Joss Whedon disait qu’un film était une fête entre amis : si le spectateur a l’impression d’être invité à cette fête, le film est réussi. S’il se sent à l’écart, le film est mauvais. Ici, les actrices s’éclatent, pas nous. Nous n’avons plus quatre personnages, mais quatre machines criardes animant un script putassier. La vulgarité ne peut pas se contenter d’être gratuite, travers que l’on retrouve dans Sausage Party, que ce blog a élu pire film de l’année 2016, ce qui situe l’ambition de Going to Brazil

Le casting sexy toujours en tenues légères ne fait pas illusion sur la durée. Au final, beaucoup de cris, et peu de chuchotements.


Chloé (Margot Bancilhon), Agathe (Alison Wheeler), Lily (Philippine Stindel), et Katia (Vanessa Guide) dans Going to Brazil
Chloé (Margot Bancilhon), Agathe (Alison Wheeler), Lily (Philippine Stindel), et Katia (Vanessa Guide) dans Going to Brazil


Recalé à Nanarland



Et si le film était un bon vieux nanar ? J’y ai pensé car, à quelques rares occasions, le scénario, à force d’aller dans le n’importe quoi, finit par longer des rives que seuls les cinéastes déviants ont l’audace d’aborder.

Les héroïnes se transforment en  Rambo et attaquent une villa pleine de gardes.

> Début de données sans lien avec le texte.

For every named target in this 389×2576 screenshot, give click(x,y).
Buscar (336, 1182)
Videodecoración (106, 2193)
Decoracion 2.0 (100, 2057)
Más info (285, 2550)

Une sympathique chef d’un gang de drogue lance 25 exclamations locales à la minute. Sans parler de ces dialogues émouvants de sobriété ("Tu n’es qu’une coincée de la teuch !"), ou ce méchant qui compte ses expressions faciales sur les doigts d’une main amputée de quatre doigts. 

Mais ce ne sont que des promesses non tenues : où se trouve la démesure de Arrêtes (sic) de ramer, t’attaques la falaise ! ou la débilité assumée de Mon curé chez les Thaïlandaises ? étrons de cinéma dont la démesure était rafraîchissante.


M. Hervé (Patrick Mille lui-même) dans Going to Brazil
M. Hervé (Patrick Mille lui-même) dans Going to Brazil


Going to Brazil n’est rien de tout cela, c’est un film "réaliste" où les situations, si folles soient-elles, s’enchaînent logiquement. Le film échoue là où le Fatal de Michael Youn réussissait parfois : à force d’idiotie crasse, on finissait par échapper des trombes de rire qu’on ravalait ensuite, honteux, avant de rire à nouveau.




C’est que du lourd !



Le Brésil n’est filmé que sous l’angle des propriétés luxueuses, de boîtes muy caliente, et vaguement leurs sylvestres espaces. Les habitants sont des étalons machos ou de belles plantes déchaînées. 

La référence du film semble être le désolant Pattaya : la Thaïlande façon reportage de M6 paraît aussi réaliste que le Brésil de Mille.


Les actrices de Going to Brazil


D’ailleurs, on se demande si Fabien Onteniente n’a pas été engagé comme premier assistant réalisateur : les fêtes bling-bling semées généreusement sont dignes du réalisateur de Camping




Mille tenait un bon sujet pour dépoussiérer la comédie française de son aspect mollasson, son humour calibré, ses histoires de boulevard. On l’entrevoit avec son tempo affolant. En faisant de l’hystérie ordurière son moteur, la surenchère gratuite comme but, et des pantins irritants ses personnages, Going to Brazil donne envie de chercher la bonne humeur à portée de main, dans notre réel.